Parenting during times with so much scary legislation for trans youth and senseless shootings happening lately, has me hugging my kids extra tight. It felt like just yesterday I was sending four teenagers off to school. But that was almost six months ago, and a lot has happened since then! Matt and I work hard to rotate quality 1:1 time with each of the kids. While Matt took out Wes and Finn this last weekend, I had the chance for some more 1:1 time with Kiddo and also with Cole, who I’ve been missing since he’s been working!

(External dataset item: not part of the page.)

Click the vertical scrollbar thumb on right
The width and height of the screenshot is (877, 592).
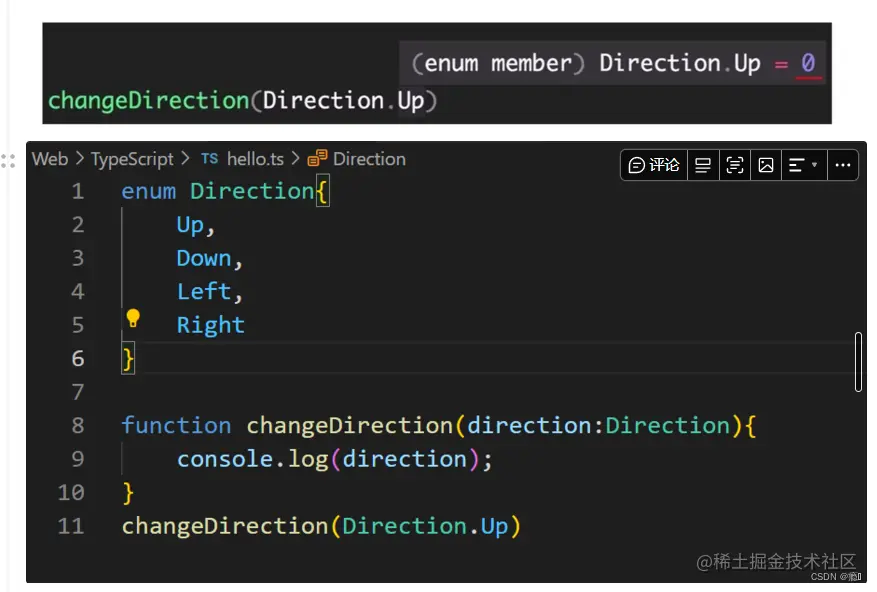(x=858, y=362)
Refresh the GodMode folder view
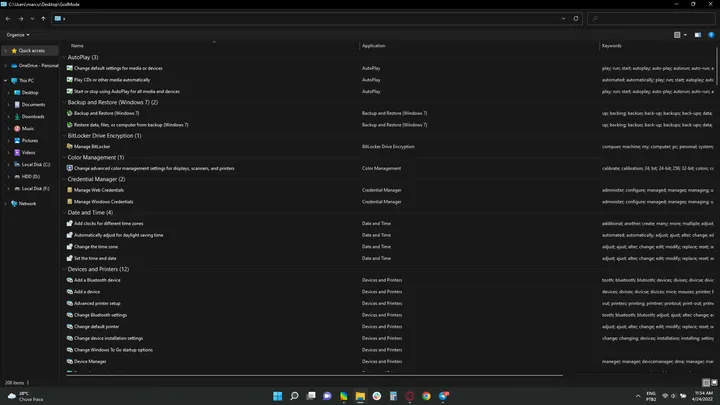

We just celebrated TWO YEARS since Kiddo joined our family. Kiddo and I had a chance to connect 1:1 again after our trip to California together. We had great day and shared msuic with each other, we explored and went shopping (again). On top of everything, we had deep, meaningful conversation – the kind that stregthens relationship. For Kiddo this is HUGE because they are unlearning “toxic love” and reframing with a healthy relationship looks like. Not every day is easy, but every day is absolutely worth it, and I am so proud of all of the progress we have all made since expanding our family!
The Best Parenting Feeling in the World
Since Cole has started work, I haven’t seen him as much and I truly miss him! We got to go out for dinner together at a local seafood restaurant, and we were talking about after graduation, what that would look like and expectations at home, since he wants to do community college before culinary school.
He plans to stay at home, work part-time, get his Associates degree, and then figure it out. I personally think this is a great idea! Not only do I get to have him around for a bit longer, but also I wish more people were open to the idea that not only is college not the end-all be-all anymore, but it pus so many people in unnecessary debt bofre they’re old enough to udnerstand the weight of that or really knowing what they want to do.
Throughout our conversation, I was thinking what it was like to be his age, and I felt the need to apologize to him, “I remember being your age and just desperately wanting my parents to apologize. I want you to know that I’m human. I know I’ve made mistakes. Please know I love you and I’m sorry.” His response:
In typical teenage fashion he mostly ignored my very big feelings dripping out of my eyes, but it meant the absolute world to me. We all need reassurance sometimes, and while I don’t like to make it a habit to get it from my kids, it filled my heart more than he could have imagined.
Parenting is a Journey
I don’t have all the answers, but I’ve learned a lot from my four kids, Matt, other parents, and therapy! We have worked a lot on effective communication and tried hard to raise independent kids. Whether you had a day full of tear-inducing, full-heart, important conversations or slammed doors, rolling eyes, and the wrath of tandrums or teenage angst, it’s okay. And you’re not alone.